Students have invited members of the public to submit their loudest screams in order to test whether they can be heard in outer space.
The Cambridge University physics undergraduates are testing out the "in space, no-one can hear you scream" theory, made famous by Ridley Scott's Alien blockbuster.
The university's spaceflight society (CUSF) will be uploading videos of human screams into a specifically developed smartphone app, which will then be shot into space on a satellite in December.
An image taken in the stratosphere using an Android phone, from a previous CUSF experiment
Once the satellite payload, provided by Surrey University, is in orbit, the phone will play the screams in full volume, while simultaneously recording audio.
Pictures of each scream video playing against the stunning view will be relayed back to Earth, along with a sound film, which may contain the scream captured in the vacuum of space.
The students, however, are not holding their breath.

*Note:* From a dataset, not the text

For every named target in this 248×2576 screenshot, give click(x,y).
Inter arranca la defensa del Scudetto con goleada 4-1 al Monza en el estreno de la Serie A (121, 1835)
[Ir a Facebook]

"Obviously, we’re not expecting to get much back," says physics undergraduate Edward Cunningham. "There may be some buzzing, but this is more about getting young people interested in satellites and acoustics, perhaps encouraging them to consider future study in science or engineering."
CUSF have previously shown that an Android phone works successfully as a standalone flight computer at a similar altitude to the one Felix Baumgartner recently performed his skydive from.
Members of the public can submit their scream video, uploaded video YouTube, to screaminspace.com
Each video must be at most 10 seconds long, and there will be ten winning screams which can be voted for by the public on the project’s website.
Screams must be entered before midnight on Sunday 4 November, after which the winning videos will be announced and loaded onto the phone in readiness for a launch before the end of this year.